GEOSCAN, résultats de la recherche


TitreAn emerging paradigm for surficial geological mapping of Arctic Canada at the Geological Survey of Canada
AuteurRussell, H A J; Broscoe, D; Giroux, D; Grunsky, E; Harris, J; Kerr, D; Lesemann, J; Parkinson, W; Richardson, M; Sharpe, D R
Source39th Annual Yellowknife Geoscience Forum, abstracts of talks and posters; par Fischer, B J; Watson, D M; Northwest Territories Geoscience Office, Yellowknife Geoscience Forum Abstracts Volume vol. 2011, 2011 p. 117-118
LiensOnline - En ligne
Séries alt.Secteur des sciences de la Terre, Contribution externe 20110218
Réunion39th annual Yellowknife Geoscience Forum; Yellowknife; CA; Novembre 15 - 17, 2011
Documentpublication en série
ProvinceNunavut; Yukon; Territoires du Nord-Ouest
Sujetstechniques de cartographie; cartographie par ordinateur; télédétection; analyse de terrains; modélisation numérique de terrain; dépôts glaciaires; elements glaciaires; topographie glaciaire; géologie des dépôts meubles/géomorphologie; géophysique; Cénozoïque; Quaternaire
ProgrammeBases de données couvrant les trois territoires (la télécartographie prédictive), GEM : La géocartographie de l'énergie et des minéraux
Résumé(disponible en anglais seulement)
Terrain analysis of glaciated terrains is approaching a 'tipping point' as remotely sensed digital data and digital elevation models become more available and cost-effective alternatives to aerial photographs. The challenge in remote predictive mapping (RPM) of glaciated landscapes is recognition of the series of complex steps in the traditional cogitative terrain analysis process and encapsulating them within computational workflows based on image analysis and statistical modelling. Within the SMART (Systematic Mapping of Arctic Canada by Remote Techniques) project of Geo-Mapping for Energy and Minerals Program (GEMS), a methodology and data handling framework is being developed to improve mapping productivity.
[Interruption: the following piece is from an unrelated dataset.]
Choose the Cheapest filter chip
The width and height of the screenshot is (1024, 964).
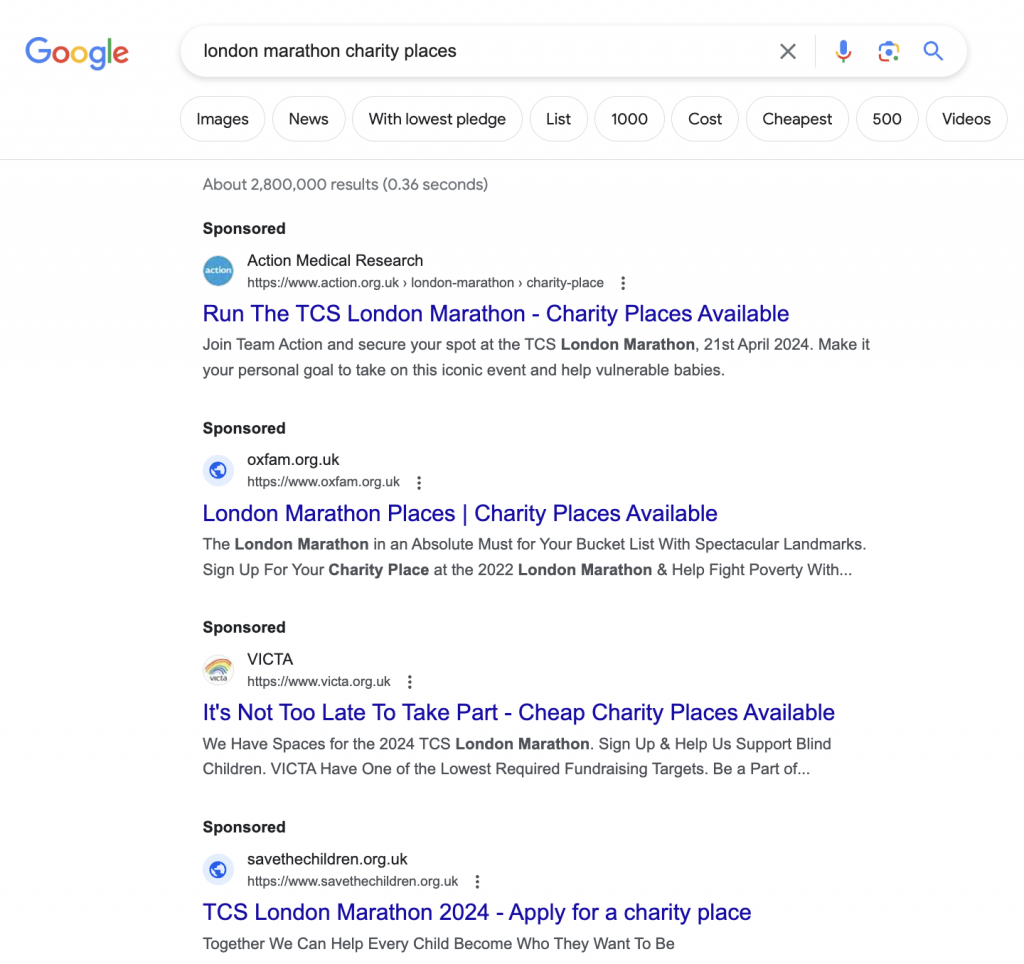797,119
SMART mapping is a complex challenge that involves: i)development of a science language for glaciated terrain, ii) integration of expert knowledge and legacy datasets, iii) parsing knowledge into machine operable components (morphology, texture, shape etc.), iv) classification of attributes, v) evaluation of various geoscience data types (i.e. remotely sensed , topographic and various calculated derivative images) for surficial mapping and vi) statistical analysis, modelling and expert systems integration of the diverse landscape attributes within a geoscience data stack. Morphology, for example, is being extracted through analysis of Digital Elevation Model data and derivatives. This work forms the basis for specific landform analysis (e.g. eskers) and as a component of the data stack. Material (texture, lithology) types are primarily being captured using remotely sensed data (LANDSAT, Radar) in concert with pixel-to-pixel-based classification algorithms (e.g. Robust Classification Method (RCM))
Lake shape and landforms are being analyzed using form statistics and object-orientated, landscape-segmentation techniques. Spatial association of various landform metrics provides a challenge that is being undertaken using density functions and integration of specific expert interpreted data layers (drumlin, esker, etc.). Integration of this diverse suite of data layers is being completed using several techniques, including: statistical approaches, decision trees, fuzzy sets, and expert system approaches.
Two specific case studies are highlighted that represent new approaches to surficial geological mapping depending upon terrain complexity, study area scale, data availability and study resources. The Central Baffin case study illustrates mapping a large area at a scale of 1: 500,000 from LANDSAT and DEM derivatives: it serves as a proto-type for the SMART 'grey space' mapping initiative as well as the GEM Tri-Territorial Surficial Geology Compilation Project. A more detailed and modelling-intensive approach is being applied in the McKay Lake (75M) case study near Great Slave Lake using DEM, SPOT 4, LANDSAT data and a fuzzy set modelling approach. These examples illustrate the process from an initial predictive surficial materials map to a derivative predictive surficial geology map which can then be used as an aid to field-supported mapping. The transition from cognitive interpretation and recording of terrain elements to semi-automated approaches is a considerable challenge that requires careful consideration of the conceptual and semantic models employed by the geologists. The requirement to revisit the classification lexicon of glacial landscapes, landforms and geological legends will result in improved perspectives and understanding of the signatures and processes of the glaciated landscape of northern Canada derived from remote predictive mapping.